Grief Rejection Resilience: A Mash-Up

Fifth in my 2021 summer compilation series is a three-way mash-up of grief, rejection and resilience. Read on for four inspiring images, two poems, three quotes plus links to one essay and one memorable rejection video. (And of course can’t type anything on this topic without including a link to my all-time fave poem: “What to do in the Darkness.”) Quick reference guide here:

baby rose in sidewalk.jpg
  1. People tend to believe that grief shrinks over time. What really happens is that we grow around grief.

  2. Mike Kaeding’s “Redirecting Rejection” essay was short and sweet.

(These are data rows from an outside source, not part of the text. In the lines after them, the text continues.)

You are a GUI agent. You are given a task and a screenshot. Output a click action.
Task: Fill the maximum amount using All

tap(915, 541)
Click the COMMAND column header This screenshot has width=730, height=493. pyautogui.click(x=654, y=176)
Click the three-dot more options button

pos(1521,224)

  3. Jia Jiang’s TED video: What I learned from 100 days of rejection

  4. % of worst days you've made it thru = 100%

  5. Doing your best might look different each day.

  6. Don’t let a bad day distract you from all the progress you’ve made.

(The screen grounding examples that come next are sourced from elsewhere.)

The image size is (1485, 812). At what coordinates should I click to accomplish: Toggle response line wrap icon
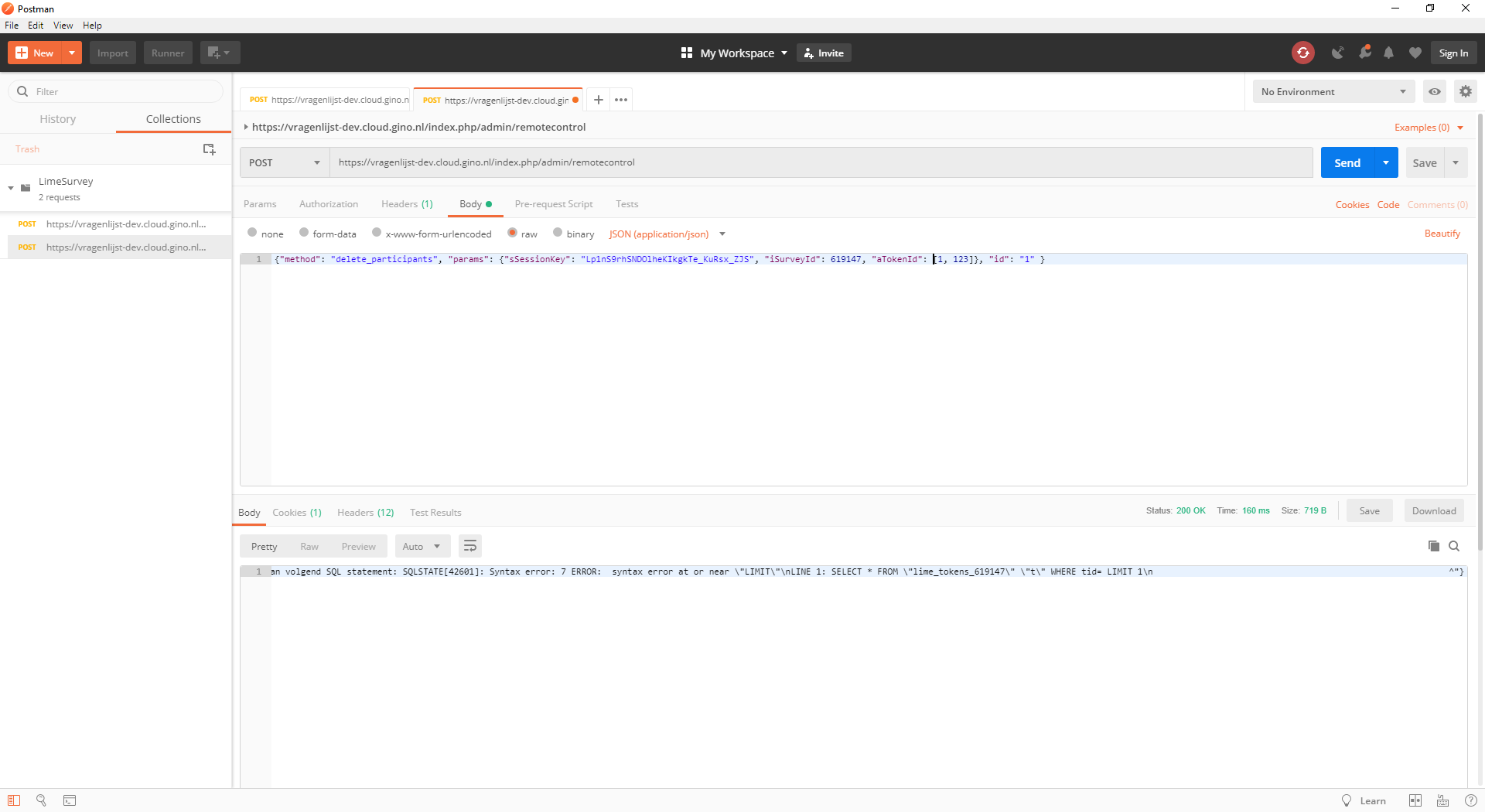(x=469, y=546)
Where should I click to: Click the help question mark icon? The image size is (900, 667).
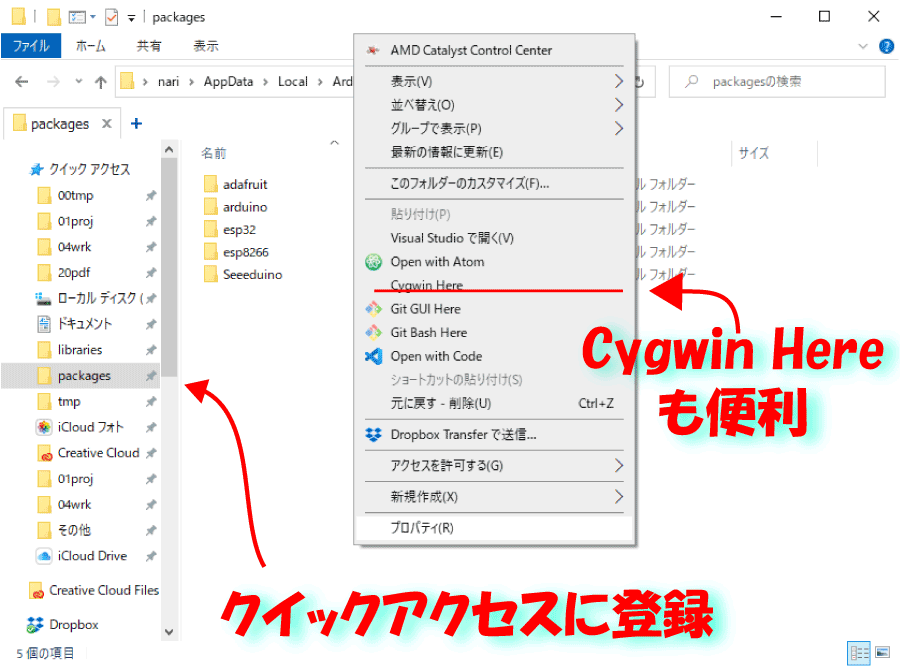885,46
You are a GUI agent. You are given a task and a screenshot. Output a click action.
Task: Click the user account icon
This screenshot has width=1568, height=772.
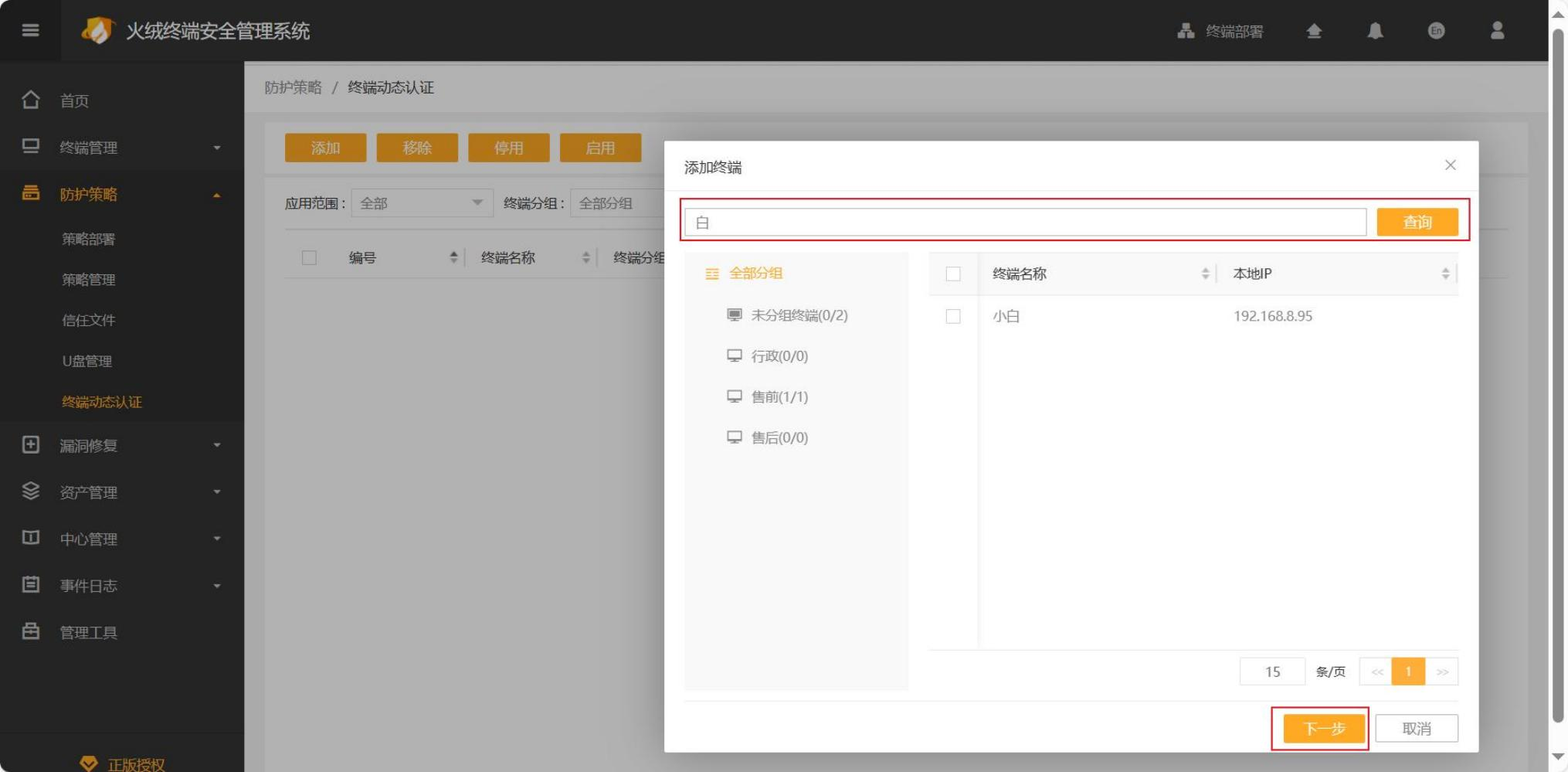click(1497, 31)
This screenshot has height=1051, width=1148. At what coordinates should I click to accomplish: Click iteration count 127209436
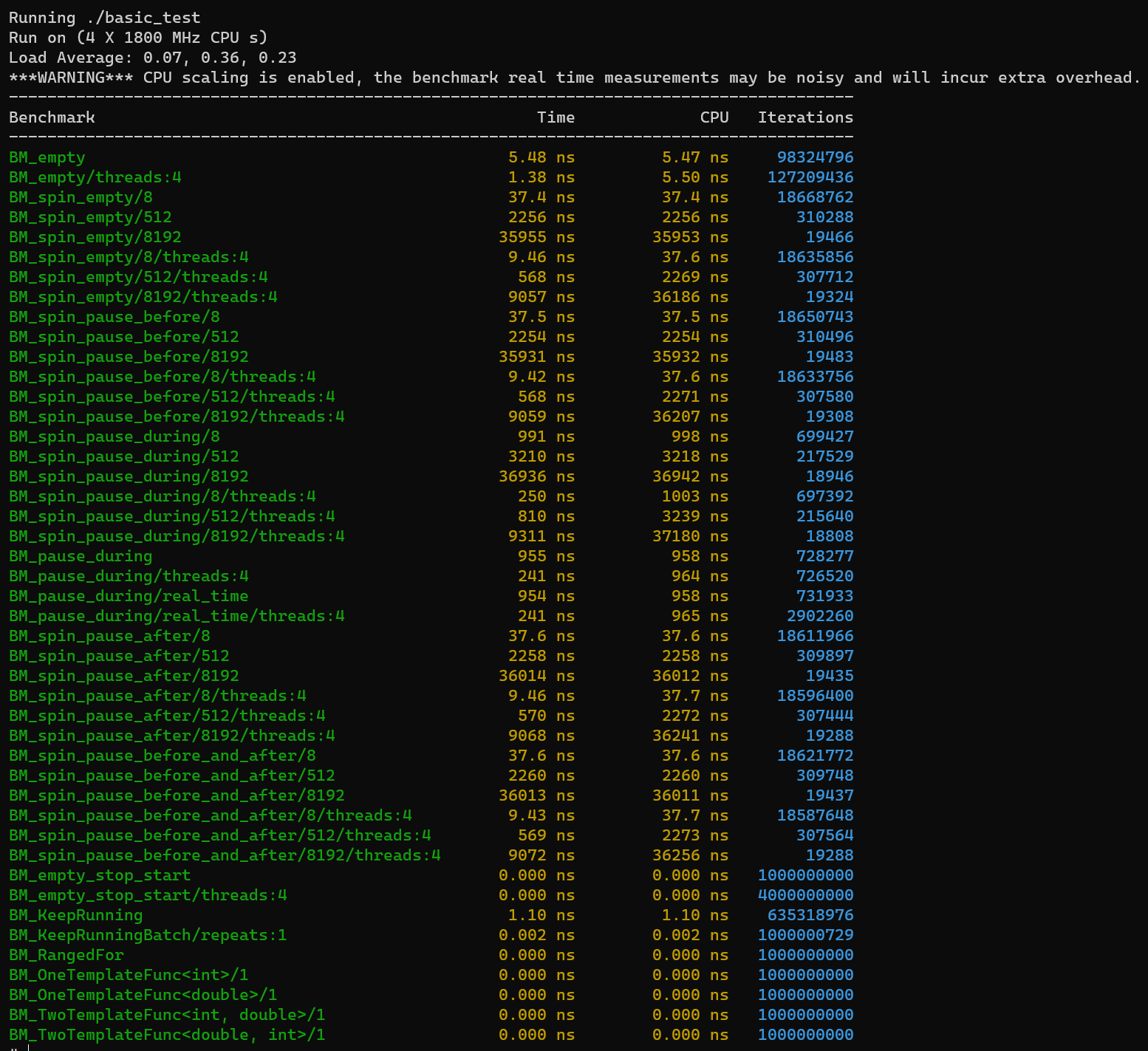coord(810,177)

  7. When you have come to the edge of all the light you know

  8. During the winters of our lives, we shed our facades and reveal all the intricacies of the unique beings we are.

  9. The purpose of life is not to fight against evil and misfortune; it is to unveil magnificence.

  10. In spite of illness, in spite even of the archenemy sorrow, one can remain alive long past the usual date of disintegration if one is unafraid of change, insatiable in intellectual curiosity, interested in big things, and happy in small ways.

#1 Grief

As some of you know, I started working closely with Amy Elizabeth Fox at Mobius Executive Leadership in March, and she shared a link to a gorgeous image dispelling the myth that grief shrinks over time… rather “we grow around grief.” Rather than write more about it, I’ll let this image speak for itself.

PS": If you know someone grieving (well, someone for whom grief has taken over their jar at the moment), I unabashedly and with full bias, refer you to my mom, who has an amazing practice in that domain.

via “Redirecting Rejection” by Mike Kaeding

via “Redirecting Rejection” by Mike Kaeding

 

#2 Rejection Essay

Loved this essay by Mike Kaeding.

#3 Rejection Video

According to the TED blurb, you can watch (as more than 3M have done so far) as:

Jia Jiang adventures boldly into a territory so many of us fear: rejection. By seeking out rejection for 100 days -- from asking a stranger to borrow $100 to requesting a "burger refill" at a restaurant -- Jiang desensitized himself to the pain and shame that rejection often brings and, in the process, discovered that simply asking for what you want can open up possibilities where you expect to find dead ends.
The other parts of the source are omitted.